Des commissaires de police de la capitale économique déclaraient «être débordés» par les plaintes et les incidents, ne sachant plus comment protéger les «magiciens» suspects.
Selon les croyances et les rumeurs qui circulent depuis une quinzaine de jours, ce sont des membres de l’ethnie Houssa (présente au nord du Nigeria, du Ghana et du Cameroun ainsi qu’au Niger) qui auraient le pouvoir, par simple toucher de l’épaule, ou par une poignée de main, de faire disparaître ou se rabougrir les sexes des hommes, ainsi que de faire «rentrer en dedans» les seins des femmes.

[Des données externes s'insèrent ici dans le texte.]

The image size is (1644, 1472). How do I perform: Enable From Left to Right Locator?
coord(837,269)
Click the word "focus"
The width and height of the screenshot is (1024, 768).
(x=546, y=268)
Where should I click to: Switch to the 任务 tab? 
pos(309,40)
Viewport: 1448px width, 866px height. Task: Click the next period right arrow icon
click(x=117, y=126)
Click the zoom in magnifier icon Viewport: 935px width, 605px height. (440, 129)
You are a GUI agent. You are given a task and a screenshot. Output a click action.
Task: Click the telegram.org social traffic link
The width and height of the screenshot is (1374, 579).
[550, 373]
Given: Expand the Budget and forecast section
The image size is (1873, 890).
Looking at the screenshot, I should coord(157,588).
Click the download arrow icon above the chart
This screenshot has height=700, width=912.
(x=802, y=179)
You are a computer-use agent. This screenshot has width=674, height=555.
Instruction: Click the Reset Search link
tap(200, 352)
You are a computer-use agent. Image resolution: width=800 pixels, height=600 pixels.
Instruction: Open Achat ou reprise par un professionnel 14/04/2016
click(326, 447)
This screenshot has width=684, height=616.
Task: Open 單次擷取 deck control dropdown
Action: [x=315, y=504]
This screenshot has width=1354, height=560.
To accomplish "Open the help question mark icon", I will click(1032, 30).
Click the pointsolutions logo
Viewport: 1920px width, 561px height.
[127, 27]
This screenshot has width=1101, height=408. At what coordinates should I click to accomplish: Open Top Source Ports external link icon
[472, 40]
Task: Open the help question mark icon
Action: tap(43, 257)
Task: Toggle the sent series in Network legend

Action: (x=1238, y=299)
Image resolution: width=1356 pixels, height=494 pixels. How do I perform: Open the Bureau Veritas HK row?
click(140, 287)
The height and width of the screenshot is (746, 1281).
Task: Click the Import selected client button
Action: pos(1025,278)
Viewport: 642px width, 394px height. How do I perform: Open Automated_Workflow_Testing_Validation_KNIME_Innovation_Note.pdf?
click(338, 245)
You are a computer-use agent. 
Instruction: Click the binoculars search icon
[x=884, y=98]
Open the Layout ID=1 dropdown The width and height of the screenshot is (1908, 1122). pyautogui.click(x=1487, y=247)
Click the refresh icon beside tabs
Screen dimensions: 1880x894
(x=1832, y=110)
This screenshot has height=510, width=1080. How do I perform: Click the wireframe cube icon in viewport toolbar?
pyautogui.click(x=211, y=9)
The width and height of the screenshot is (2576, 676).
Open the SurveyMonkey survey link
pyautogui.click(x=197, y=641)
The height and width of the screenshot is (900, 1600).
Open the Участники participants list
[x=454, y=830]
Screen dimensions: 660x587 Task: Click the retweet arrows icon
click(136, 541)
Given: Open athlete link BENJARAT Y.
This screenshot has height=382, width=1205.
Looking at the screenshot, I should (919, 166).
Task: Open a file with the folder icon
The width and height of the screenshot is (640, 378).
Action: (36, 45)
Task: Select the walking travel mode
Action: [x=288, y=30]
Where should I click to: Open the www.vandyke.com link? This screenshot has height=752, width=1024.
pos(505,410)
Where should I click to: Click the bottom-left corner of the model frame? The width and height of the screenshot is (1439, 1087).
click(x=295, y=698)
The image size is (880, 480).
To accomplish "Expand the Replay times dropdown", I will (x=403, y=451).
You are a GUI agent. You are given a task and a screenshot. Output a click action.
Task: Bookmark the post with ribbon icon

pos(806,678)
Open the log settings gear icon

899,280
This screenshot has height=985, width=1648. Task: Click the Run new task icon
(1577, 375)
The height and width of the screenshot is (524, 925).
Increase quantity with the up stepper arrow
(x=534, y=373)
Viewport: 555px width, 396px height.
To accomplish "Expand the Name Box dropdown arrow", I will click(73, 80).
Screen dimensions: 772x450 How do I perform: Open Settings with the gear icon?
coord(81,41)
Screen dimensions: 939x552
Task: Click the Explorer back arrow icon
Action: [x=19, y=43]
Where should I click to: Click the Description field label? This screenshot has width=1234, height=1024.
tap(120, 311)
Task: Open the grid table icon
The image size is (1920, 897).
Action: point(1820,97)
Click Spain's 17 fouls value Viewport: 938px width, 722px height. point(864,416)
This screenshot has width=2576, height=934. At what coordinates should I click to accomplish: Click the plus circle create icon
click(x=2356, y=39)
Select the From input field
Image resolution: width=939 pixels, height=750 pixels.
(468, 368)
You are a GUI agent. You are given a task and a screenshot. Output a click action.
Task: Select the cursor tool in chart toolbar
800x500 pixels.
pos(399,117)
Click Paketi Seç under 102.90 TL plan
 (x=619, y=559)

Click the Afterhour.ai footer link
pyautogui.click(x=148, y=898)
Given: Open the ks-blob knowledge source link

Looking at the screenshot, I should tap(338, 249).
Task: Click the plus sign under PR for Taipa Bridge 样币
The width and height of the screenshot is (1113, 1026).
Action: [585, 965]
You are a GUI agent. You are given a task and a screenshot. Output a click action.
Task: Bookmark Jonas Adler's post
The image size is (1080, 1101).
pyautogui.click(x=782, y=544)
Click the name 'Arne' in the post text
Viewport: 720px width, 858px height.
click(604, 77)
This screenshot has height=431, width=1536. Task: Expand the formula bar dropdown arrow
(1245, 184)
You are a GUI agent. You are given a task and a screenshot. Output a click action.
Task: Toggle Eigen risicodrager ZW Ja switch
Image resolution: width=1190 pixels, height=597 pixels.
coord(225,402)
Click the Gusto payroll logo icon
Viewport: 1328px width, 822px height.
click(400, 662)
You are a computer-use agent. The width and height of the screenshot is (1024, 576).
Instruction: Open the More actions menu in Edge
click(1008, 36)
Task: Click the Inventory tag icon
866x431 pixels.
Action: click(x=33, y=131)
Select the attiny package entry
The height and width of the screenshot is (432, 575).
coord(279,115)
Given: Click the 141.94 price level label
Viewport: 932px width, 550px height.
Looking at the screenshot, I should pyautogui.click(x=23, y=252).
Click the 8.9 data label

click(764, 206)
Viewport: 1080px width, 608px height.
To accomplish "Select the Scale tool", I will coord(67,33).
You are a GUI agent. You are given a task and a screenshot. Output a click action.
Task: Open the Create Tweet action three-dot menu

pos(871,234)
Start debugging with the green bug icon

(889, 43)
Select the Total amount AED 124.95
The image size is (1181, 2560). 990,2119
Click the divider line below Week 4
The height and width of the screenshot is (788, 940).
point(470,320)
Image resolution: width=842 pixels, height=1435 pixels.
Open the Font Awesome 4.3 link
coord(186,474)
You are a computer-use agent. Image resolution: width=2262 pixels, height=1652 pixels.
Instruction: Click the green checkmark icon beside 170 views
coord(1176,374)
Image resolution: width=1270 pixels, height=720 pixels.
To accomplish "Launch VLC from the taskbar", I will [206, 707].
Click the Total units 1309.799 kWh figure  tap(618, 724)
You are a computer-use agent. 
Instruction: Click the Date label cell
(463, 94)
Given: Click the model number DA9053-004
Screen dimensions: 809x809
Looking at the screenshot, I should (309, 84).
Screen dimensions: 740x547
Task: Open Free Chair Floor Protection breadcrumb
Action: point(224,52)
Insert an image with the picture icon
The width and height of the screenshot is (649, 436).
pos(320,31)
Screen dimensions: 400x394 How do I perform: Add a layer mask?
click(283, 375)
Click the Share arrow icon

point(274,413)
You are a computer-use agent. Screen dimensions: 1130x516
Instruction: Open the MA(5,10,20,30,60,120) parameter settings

Le ministre a estimé que cette psychose et ces violences n’étaient pas «dignes d’un Etat de droit» et de «la tradition de paix et d’accueil» de la Côte d’Ivoire et étaient «susceptibles de porter le discrédit sur tout le pays».
Il a demandé aux Ivoiriens de faire en sorte que les étrangers «qui ont choisi de vivre en Côte d’Ivoire ne puissent en aucun cas être inquiétés».
En janvier dernier, les mêmes rumeurs avaient circulé au Ghana voisin et s’étaient soldées pour la mort de douze personnes, accusées d’être des réducteurs ou des voleurs d’organes sexuels.